Biographical details
- Born: January 19, 1897 Marlin, Texas, U.S.
- Died: May 11, 1979 (aged 82) Hamilton County, Tennessee, U.S.

Playing career
- 1917: Alabama
- 1919–1920: Alabama
- Position(s): Halfback

Coaching career (HC unless noted)
- 1925–1928: Georgetown (freshmen)
- 1929–1940: Bluefield

Head coaching record
- Overall: 79–18–2

Accomplishments and honors

Championships
- 4 Southeastern Junior College (1929–1931, 1933)

Awards
- 2x All-Southern (1919, 1920)

= Mullie Lenoir =

American football player and coach (1897–1979)

Bertram Earl "Mullie" Lenoir (January 19, 1897 – May 11, 1979) was an American college football player and coach. Lenoir was an All-Southern running back for the Alabama Crimson Tide of the University of Alabama, and coached both the Georgetown Tigers and Bluefield Rams.

------------------------------

▶ **Exercise A**:
Copy the Mullie Lenoir profile word for word from "Accomplishments and honors" to "and coach (1897–1979)".
▶ **Exercise B**:
Carry on the Mullie Lenoir profile from where it stops.

▶ **Data block**:
------------------------------

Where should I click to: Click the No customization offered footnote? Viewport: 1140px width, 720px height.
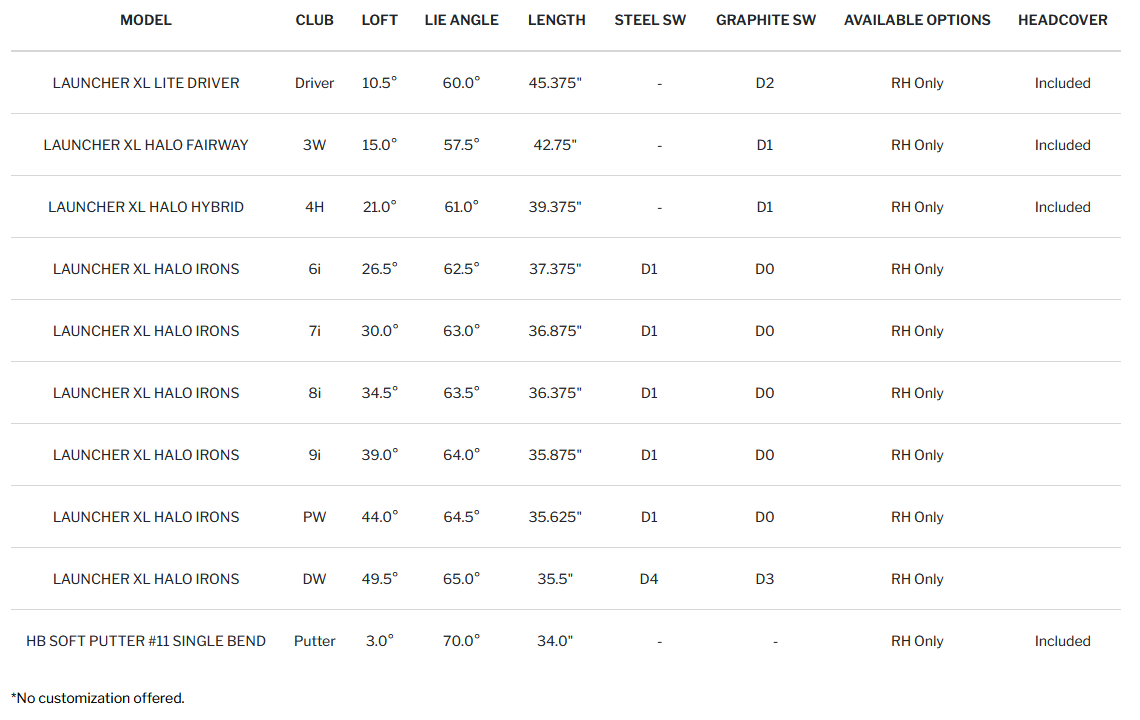coord(98,698)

------------------------------

▶ **Task answer A**:
Accomplishments and honors

Championships
- 4 Southeastern Junior College (1929–1931, 1933)

Awards
- 2x All-Southern (1919, 1920)

= Mullie Lenoir =

American football player and coach (1897–1979)

▶ **Task answer B**:
==Playing career==
Lenoir was in the Alabama backfield with Riggs Stephenson, coached by Xen C. Scott. The 1919 team lost only to Vanderbilt and officially shares a title with Auburn. Auburn's only loss was also to Vandy, but the game was closer. Lenoir scored three touchdowns in the Birmingham-Southern game that year, the first ever meeting between the two schools, and four touchdowns against Sewanee. He weighed 144 pounds.

==Coaching career==
Lenoir was the newly elected from coach of the Georgetown Tigers freshman team in 1925. He coached there three years.

From 1929 to 1940, Lenoir was coach of the Bluefield Rams football team. During his span the Rams had a win–loss–tie record of 79–18–2, including a 9–0 1933 campaign.